The recent spate of revelations about sexual misconduct among the rich and famous, along with controversial reports in the last few years of a campus rape crisis, have brought a new demographic into my practice: young men in their twenties who worry about committing or having committed a sexual transgression.

Some of these men have been accused—and all exonerated—of inappropriate touching, nonconsensual or consensual but inappropriate sex with colleagues, students, or classmates; others live in fear of having a casual sexual encounter from their past surface and become fodder for an accusation.

OCD is having a field day.

As reporter Emily Yoffe chillingly details in a series of articles in The Atlantic , Obama-era federal directives governing the handling of sexual-assault allegations have prompted universities to craft vague and overarching definitions of sexual assault designed to protect the (mostly) female victims while stripping the accused of their right to due process. The Kafkaesque scenarios Yoffe describes—such as a third party accusation in which a friend reported her roommate’s boyfriend as an abuser and the alleged victim, refuting the claim, was told she was in denial– create the perfect medium for OCD to flourish.

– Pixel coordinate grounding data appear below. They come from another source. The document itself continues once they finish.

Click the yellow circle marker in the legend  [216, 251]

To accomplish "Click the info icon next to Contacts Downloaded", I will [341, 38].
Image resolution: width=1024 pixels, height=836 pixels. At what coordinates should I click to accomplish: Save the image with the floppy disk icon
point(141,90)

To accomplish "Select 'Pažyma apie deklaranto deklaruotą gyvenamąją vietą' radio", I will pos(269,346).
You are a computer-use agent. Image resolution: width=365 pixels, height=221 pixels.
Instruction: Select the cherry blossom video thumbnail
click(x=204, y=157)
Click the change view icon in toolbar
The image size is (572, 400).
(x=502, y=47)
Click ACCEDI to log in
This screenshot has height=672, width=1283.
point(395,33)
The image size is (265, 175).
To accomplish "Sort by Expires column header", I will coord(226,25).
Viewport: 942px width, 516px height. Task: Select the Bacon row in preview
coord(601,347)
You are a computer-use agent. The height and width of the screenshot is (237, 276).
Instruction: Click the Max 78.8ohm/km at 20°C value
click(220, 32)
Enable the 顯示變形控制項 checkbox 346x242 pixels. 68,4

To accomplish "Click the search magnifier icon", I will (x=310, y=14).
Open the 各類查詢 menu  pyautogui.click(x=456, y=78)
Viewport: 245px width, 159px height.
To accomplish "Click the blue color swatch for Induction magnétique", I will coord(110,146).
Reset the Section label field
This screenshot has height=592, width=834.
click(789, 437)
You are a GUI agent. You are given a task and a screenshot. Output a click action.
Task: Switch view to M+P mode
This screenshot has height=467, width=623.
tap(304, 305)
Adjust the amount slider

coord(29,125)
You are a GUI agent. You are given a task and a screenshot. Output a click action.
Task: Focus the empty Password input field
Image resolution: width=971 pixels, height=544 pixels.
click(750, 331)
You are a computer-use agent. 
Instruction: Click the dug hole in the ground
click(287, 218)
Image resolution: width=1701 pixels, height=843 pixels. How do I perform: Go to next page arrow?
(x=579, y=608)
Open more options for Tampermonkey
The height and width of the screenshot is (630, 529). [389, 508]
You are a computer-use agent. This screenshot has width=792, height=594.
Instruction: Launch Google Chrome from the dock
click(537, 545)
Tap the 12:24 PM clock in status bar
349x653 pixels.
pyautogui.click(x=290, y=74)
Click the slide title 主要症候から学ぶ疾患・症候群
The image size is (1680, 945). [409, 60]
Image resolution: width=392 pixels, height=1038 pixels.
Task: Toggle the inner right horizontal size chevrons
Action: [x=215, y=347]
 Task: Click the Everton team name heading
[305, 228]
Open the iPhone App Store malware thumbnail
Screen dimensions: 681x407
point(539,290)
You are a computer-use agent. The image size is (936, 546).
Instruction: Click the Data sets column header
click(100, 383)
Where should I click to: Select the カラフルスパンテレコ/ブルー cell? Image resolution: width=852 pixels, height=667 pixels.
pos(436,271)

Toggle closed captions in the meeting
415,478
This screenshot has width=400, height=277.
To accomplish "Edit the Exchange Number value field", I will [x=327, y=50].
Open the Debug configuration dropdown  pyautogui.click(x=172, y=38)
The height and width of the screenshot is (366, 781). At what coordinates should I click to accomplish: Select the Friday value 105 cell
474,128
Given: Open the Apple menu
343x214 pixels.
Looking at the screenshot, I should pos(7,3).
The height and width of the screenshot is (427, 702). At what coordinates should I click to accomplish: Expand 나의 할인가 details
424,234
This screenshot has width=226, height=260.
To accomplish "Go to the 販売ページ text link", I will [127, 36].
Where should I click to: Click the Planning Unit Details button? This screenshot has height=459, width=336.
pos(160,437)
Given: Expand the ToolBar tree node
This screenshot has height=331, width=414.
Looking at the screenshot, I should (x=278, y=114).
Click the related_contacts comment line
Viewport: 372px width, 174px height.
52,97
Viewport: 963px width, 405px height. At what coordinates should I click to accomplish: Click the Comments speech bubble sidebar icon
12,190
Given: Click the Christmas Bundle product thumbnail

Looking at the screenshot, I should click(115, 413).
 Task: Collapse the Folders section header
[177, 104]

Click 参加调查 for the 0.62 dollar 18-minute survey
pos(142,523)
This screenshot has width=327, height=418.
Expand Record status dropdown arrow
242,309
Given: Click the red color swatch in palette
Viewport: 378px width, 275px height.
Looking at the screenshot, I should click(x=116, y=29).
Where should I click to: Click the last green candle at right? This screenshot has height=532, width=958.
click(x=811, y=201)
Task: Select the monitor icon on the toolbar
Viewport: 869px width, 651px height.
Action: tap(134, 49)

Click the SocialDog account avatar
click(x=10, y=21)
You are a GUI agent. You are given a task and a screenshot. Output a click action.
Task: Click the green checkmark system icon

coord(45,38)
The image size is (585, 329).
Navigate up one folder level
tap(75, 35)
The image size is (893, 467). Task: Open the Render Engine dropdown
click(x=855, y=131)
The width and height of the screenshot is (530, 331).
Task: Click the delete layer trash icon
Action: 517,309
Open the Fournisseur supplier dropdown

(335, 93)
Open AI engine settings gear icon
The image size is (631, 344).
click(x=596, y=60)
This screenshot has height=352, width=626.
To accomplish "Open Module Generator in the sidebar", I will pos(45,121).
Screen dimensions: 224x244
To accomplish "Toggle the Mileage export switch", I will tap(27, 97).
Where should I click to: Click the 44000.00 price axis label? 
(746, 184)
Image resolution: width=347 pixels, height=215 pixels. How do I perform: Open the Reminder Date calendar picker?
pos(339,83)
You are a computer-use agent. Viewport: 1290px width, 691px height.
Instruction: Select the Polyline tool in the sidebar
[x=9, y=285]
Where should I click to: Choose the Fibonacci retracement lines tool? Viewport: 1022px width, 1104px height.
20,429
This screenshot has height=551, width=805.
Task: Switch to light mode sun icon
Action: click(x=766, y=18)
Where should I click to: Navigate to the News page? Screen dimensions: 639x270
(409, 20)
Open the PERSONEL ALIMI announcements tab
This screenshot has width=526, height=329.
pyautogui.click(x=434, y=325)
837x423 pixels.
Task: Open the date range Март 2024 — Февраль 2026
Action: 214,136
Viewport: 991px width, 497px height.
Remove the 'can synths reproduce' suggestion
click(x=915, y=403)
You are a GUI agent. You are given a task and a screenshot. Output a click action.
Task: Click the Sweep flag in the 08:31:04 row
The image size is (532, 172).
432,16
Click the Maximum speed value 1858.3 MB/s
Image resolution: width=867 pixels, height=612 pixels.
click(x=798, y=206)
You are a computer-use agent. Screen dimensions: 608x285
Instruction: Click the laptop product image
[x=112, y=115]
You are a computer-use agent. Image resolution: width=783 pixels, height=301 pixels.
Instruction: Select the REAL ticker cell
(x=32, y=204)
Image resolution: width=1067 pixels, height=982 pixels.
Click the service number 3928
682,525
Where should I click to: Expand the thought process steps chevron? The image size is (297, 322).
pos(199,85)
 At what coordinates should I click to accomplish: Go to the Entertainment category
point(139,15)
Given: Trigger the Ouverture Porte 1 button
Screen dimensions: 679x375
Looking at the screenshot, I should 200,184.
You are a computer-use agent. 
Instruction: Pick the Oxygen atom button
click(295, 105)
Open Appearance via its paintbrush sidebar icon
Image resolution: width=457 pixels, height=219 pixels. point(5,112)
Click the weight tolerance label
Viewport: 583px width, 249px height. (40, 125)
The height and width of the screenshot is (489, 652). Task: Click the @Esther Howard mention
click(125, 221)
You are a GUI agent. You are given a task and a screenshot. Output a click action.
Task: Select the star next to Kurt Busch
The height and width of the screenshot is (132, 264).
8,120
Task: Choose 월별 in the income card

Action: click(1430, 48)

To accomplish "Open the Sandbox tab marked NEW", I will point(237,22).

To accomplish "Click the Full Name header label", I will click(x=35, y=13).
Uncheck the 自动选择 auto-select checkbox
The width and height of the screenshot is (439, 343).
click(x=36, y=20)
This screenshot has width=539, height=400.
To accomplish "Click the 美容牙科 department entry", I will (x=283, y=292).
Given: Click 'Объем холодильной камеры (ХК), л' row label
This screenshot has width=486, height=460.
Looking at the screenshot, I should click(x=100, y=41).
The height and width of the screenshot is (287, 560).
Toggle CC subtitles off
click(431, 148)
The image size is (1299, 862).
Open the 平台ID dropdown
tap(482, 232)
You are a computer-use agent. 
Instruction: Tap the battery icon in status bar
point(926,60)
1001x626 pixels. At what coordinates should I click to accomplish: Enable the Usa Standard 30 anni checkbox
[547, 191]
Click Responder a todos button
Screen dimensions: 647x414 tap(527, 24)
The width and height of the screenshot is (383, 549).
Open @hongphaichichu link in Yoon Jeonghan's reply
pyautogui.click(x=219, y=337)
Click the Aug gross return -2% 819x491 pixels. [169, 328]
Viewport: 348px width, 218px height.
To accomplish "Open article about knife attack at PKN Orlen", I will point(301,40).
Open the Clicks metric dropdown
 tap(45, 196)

Let me be perfectly clear. I am in no way minimizing the trauma experienced by assault victims. I believe charges of rape on college campuses should be taken very  seriously. They should be investigated thoroughly and, if the evidence points to a crime, prosecuted in a court of law. And I am not excusing the predatory behavior of the Harvey Weinsteins who have abused their power to intimidate and sexually exploit women.

But the men with OCD I see in my practice are not predators or rapists. In fact, most share two thinking patterns common in people with OCD: an excessive sense of responsibility and a highly developed sense of morality. They worry about causing harm and about being bad people even though, in the paradoxical way of OCD, they’re actually good people with a strong—perhaps even excessively rigid—moral compass.

So, no, I don’t secretly question if they might have done what they’ve been accused of or fear being accused of, just as I know with a reasonable degree of certainty that the people with OCD who confess to me their fears of being pedophiles are not a danger to children.

As with all OCD worries, however, facts and probability do little to assuage anxiety. So the challenge is to acknowledge the possibility of a dreaded occurrence—such as a false accusation–while not letting fear get in the way of living.

While it’s hard to push back, I can recommend a few guidelines to follow if you’re consumed by worries of being unjustly accused of sexual assault.

  • Don’t try to convince yourself that your worst fear is unlikely to materialize.
  • Don’t review the past for possible evidence of transgressions.
  • Don’t ask friends and family for reassurance.
  • Don’t scour Facebook posts for evidence that an ex might be angry with you.
  • Move forward with relationships rather than avoiding them.
  • Treat prospective or current sexual partners with respect, not suspicion.

Shakespeare said, “Misery acquaints a man with strange bedfellows.” Resist the temptation to lie down with OCD.